Equity vs equality - do you know the difference?

Equality. It’s the word of the moment. Every employer wants to show how they are doing it, and doing it well.

However, are they truly recognising the differing abilities of their workforce and offering tailored solutions to ensure that everyone is able to reach their full potential? For people with learning disabilities, this question is critical because without additional support, reaching parity with their colleagues is so much more difficult. 

So, in the interest of fairness, is it time for employers to look beyond equality and instead strive for equity?

Many people think that these words are interchangeable, and that as we all work towards reaching what we believe is a fair balance inside and outside of the working worlds, equity is equality. However, there is quite a difference and it’s all about the outcome that employers are seeking to achieve.

Why is 'equality' not the answer?

Traditionally employers have been aiming for equality to reach a more level playing field - equal and fair distribution of things such as jobs, pay, resources, support and training, regardless of backgrounds. What this doesn’t do though is take in account of employees’ physical, mental and emotional needs, which means in reality it continues to deliver an unbalanced end result. 

It may deliver the appearance of equality, but behind it are people who require assistance in order to achieve the same goals as others.

The concept of equity though, is to understand the individual needs of each person – and to offer a different level of support, so that each employee can reach the same outcomes as others. 

For those who have learning disabilities or who are autistic, this additional support is crucial. Equality may have played its part in getting them into employment - however are they now considered equals at work? Can they reach their full potential without additional support?
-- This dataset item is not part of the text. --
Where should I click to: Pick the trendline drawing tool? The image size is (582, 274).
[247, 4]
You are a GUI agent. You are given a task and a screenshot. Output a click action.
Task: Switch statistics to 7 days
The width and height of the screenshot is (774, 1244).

In most cases, the answer is likely to be ‘no’ - and unsupported, they may not be able to maintain satisfying employment; it’s a lose-lose situation for both employer and employee.

Reaching full potential

By considering the individual needs of each employee, employers can ensure that regardless of background or differing ability, including disability, they are able to reach their full potential.

And by striving for equity rather than simply equality, employers can create inclusive, diverse and fulfilled workplaces where everyone is given equal opportunity to succeed.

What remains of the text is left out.